韓国の文人たちによって書かれた、酒をいかに楽しむか、酒はいかに飲むべきかといった話には、二つの特色が見られる。一つは、孔子や老荘思想、李白や杜甫、林語堂など、中国の飲酒論が多く引用されていることである。もう一つは、『韓国人の酒道』という本の中にも「ソンビ(儒学者)社会の酒道」という章がもうけられているように、儒教の教えに則った酒の礼節が強調されているということである。
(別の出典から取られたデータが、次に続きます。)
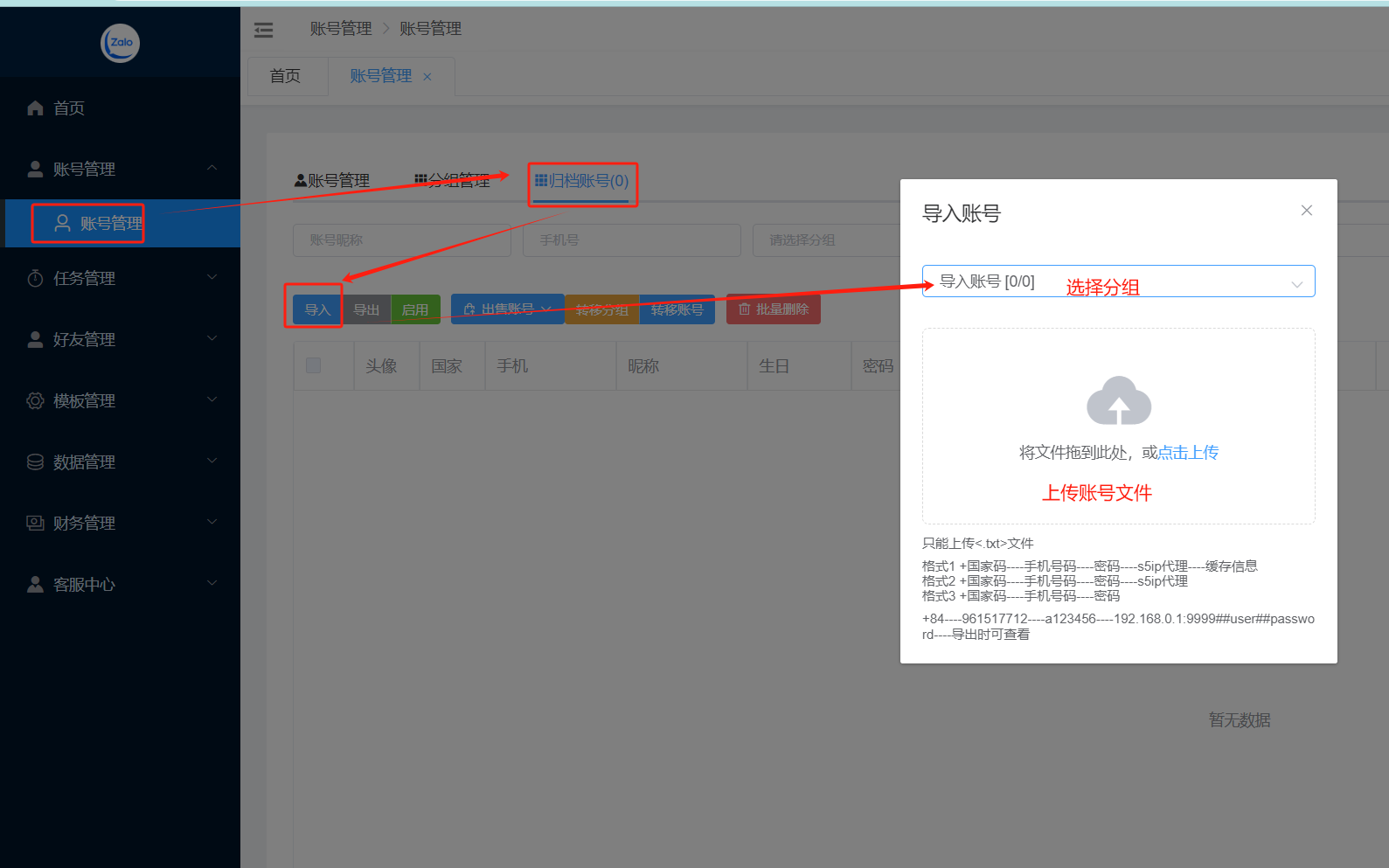1389x868 pixels.
Task: Switch to the 归档账号(0) tab
Action: (x=582, y=181)
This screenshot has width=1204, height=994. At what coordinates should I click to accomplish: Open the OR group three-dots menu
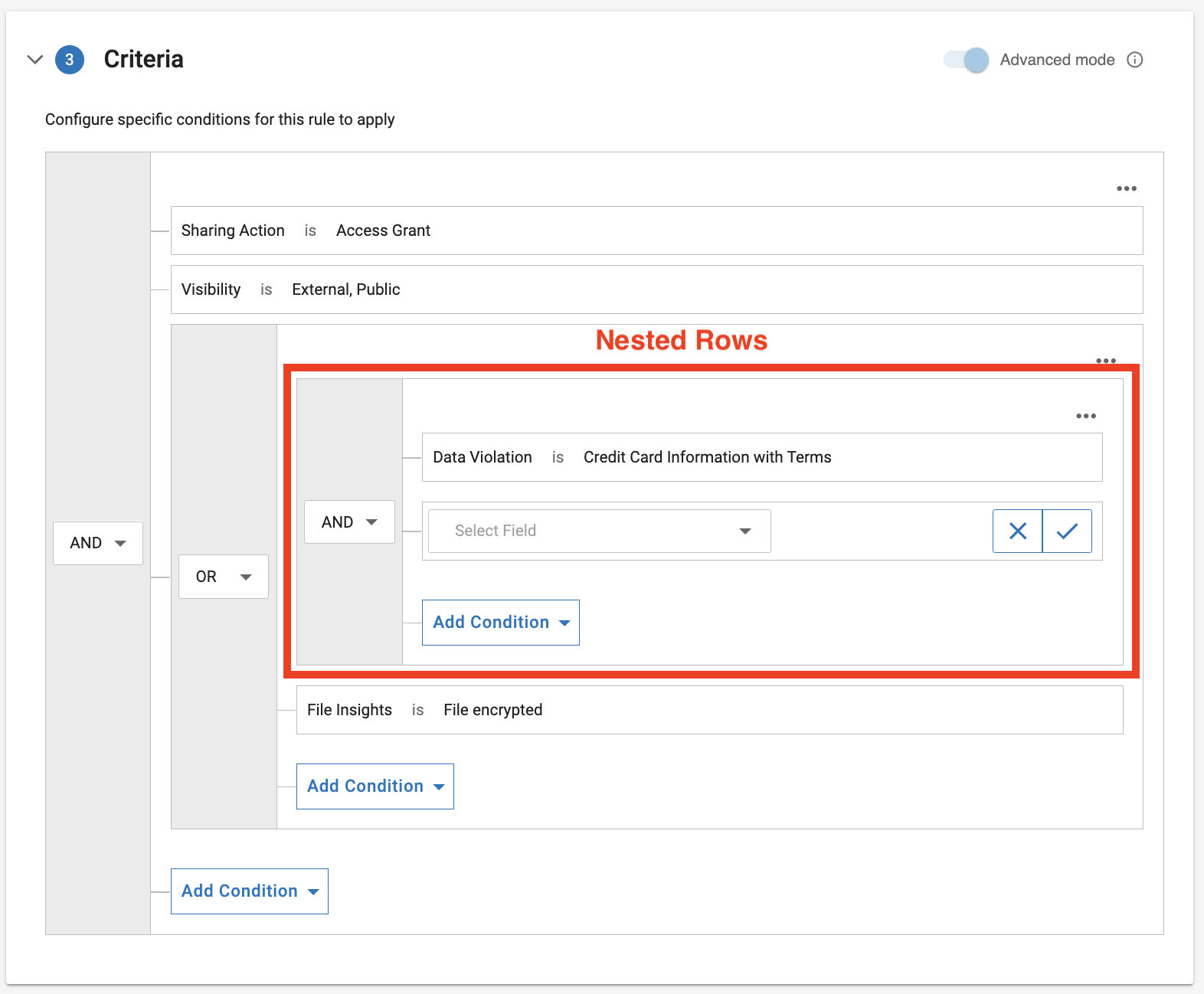pyautogui.click(x=1105, y=360)
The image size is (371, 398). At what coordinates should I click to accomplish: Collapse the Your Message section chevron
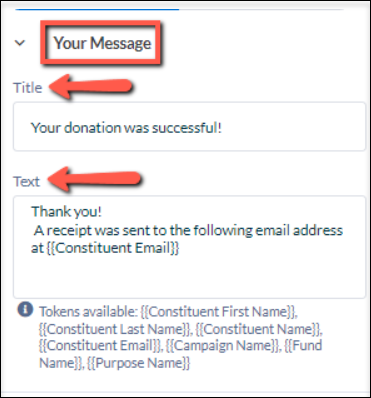point(20,43)
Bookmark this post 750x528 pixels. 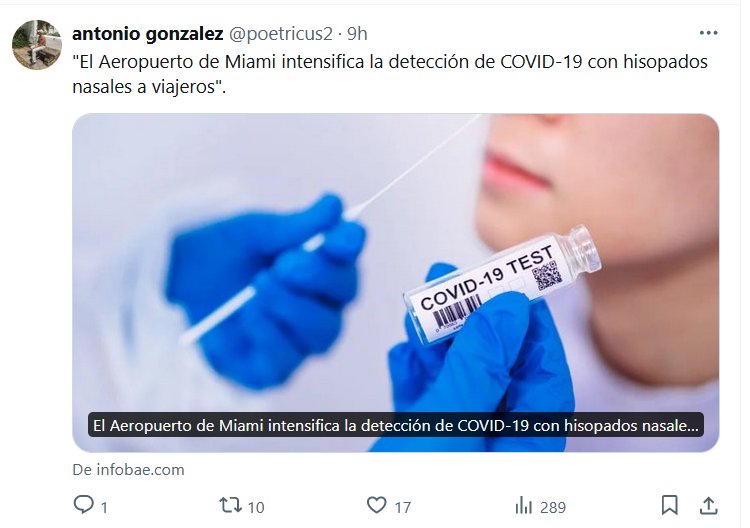pyautogui.click(x=670, y=506)
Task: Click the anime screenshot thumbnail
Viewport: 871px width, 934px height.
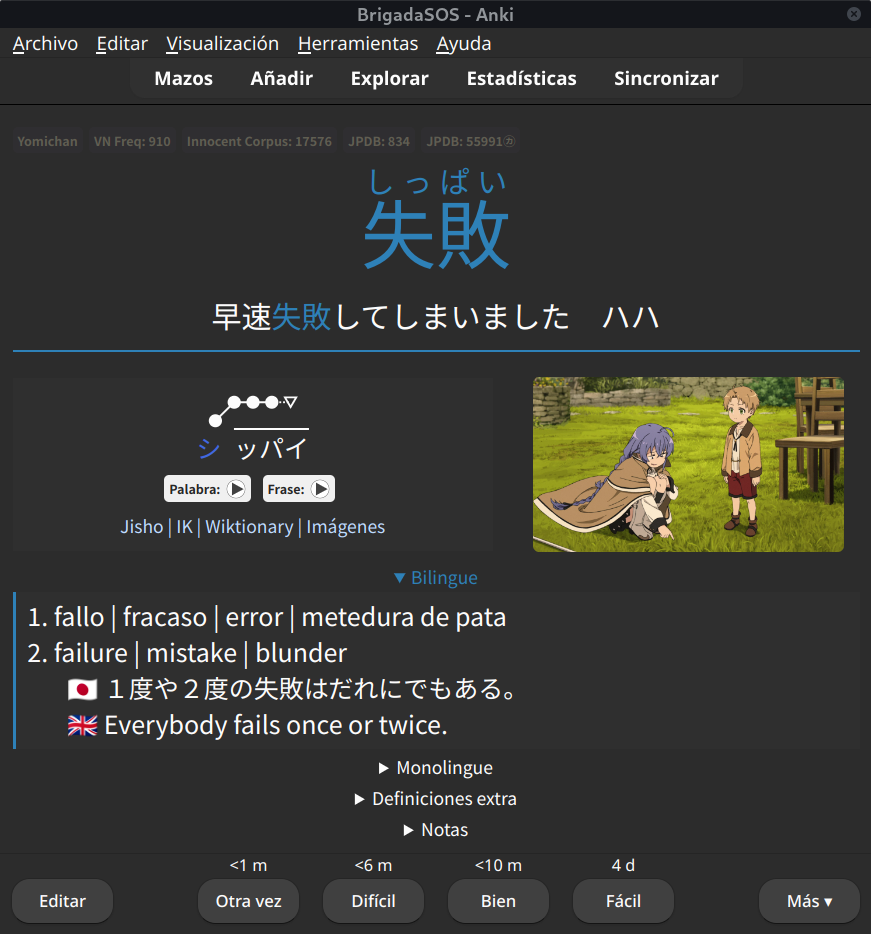Action: [x=688, y=464]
 儒教は孔子を創始者とする実践的倫理思想とその教説であり、中国では漢の時代に政治権力と結びつき、封建社会を特徴づけるイデオロギーとしての地位を確立したが、その後2500年の間に何度も批判され、1960年代から70年代にかけて孔子と儒学者を批判する「批孔批林」運動が展開され、孔子は完全に葬られてしまった。一方韓国では、李朝500年の間儒教を国教とし、孔子と儒教を信奉する人々を養成する「郷校」が各地に建てられ、その教えは社会のすみずみにまで浸透した。そして、それは現在も社会倫理、生活規範の本となり、礼節としてさまざまな
形で生きている。本稿では、韓国社会において、こうした儒教の教えと関連して、酒の作法がどのように伝えられているかを見てみることにする。

一 韓国社会における飲酒
 韓国では、酒場において独り酒という姿を見ることはほとんどない。人が集まり、そして酒を楽しむ。多くの場合、それは侃侃諤諤(かんかんがくがく)の議論を伴い、時として喧喧囂囂(けんけんごうごう)たる様相を呈してくる。
文化人類学者の崔吉城(チェキルソン)は「韓国における酒」という論文において、「酒は他の物に比べて誰にでもすすめやすい性格をもっている。スルインシム(酒人心)という言葉はこのことを意味する。(中略)一人で飲むよりは、他人と交盃しながら社会的交際、あるいは集団的雰囲気に合うように酒の効果を発揮させることが、酒を飲むことに関して一般的に望まれていることである」[崔吉城 1976〜19]と述べている。また、社会学者の崔在錫(チェジェソク)も、その著『韓国人の社会的性格』の中で、韓国社会での酒の効用について、その第一に共同体の結束の促進をあげ、「飲みたくない酒でも、自分の集団や共同体のためには飲まなければならず、酒によってはじめてかたくるしく気づまりな雰囲気を融和させることができる。いまでもたいていの宴会は、酒が飲める飲めないにかかわらず、酒ひとつによって統一されているのがつねである。酒の飲めない者は話し相手にもならず、正常な成員とみなしてもらえない場合がある」[崔在錫1977〜176]と述べている。つまり、韓国社会では、酒はまず独りで飲むものではなく他人と共に飲むものであり、また酒を飲まないものは共同体の成員としても認められないのである。